Radiation-induced DNA damage in canine hemopoietic cells and stromal cells as measured by the comet assay.

Abstract

Stromal cell progenitors (fibroblastoid colony-forming unit; CFU-Fs) are representative of the progenitor cell population of the hemopoietic microenvironment in bone marrow (BM). Previous studies of the radiation dose-effect relationships for colony formation have shown that canine CFU-Fs are relatively radioresistant as characterized by a D0 value of about 2.4 Gy. In contrast, hemopoietic progenitors are particularly radiosensitive (D0 values= 0.12-0.60 Gy. In the present study, the alkaline single-cell gel electrophoresis technique for the in situ quantitation of DNA strand breaks and alkali-labile sites was employed.
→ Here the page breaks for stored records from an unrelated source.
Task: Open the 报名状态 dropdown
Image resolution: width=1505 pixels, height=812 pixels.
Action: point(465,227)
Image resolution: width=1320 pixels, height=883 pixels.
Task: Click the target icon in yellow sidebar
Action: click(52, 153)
Canine buffy coat cells from BM aspirates and cells harvested from CFU-F colonies or from mixed populations of adherent BM stomal cell (SC) layers were exposed to increasing doses of X-rays, embedded in agarose gel on slides, lysed with detergents, and placed in an electric field. DNA migrating from single cells in the gel was made visible as "comets" by ethidium bromide staining. Immediate DNA damage was much less in cultured stromal cells than in hemopoietic cells in BM aspirates. These results suggest that the observed differences in clonogenic survival could be partly due to differences in the type of the initial DNA damage between stromal cells and hemopoietic cells.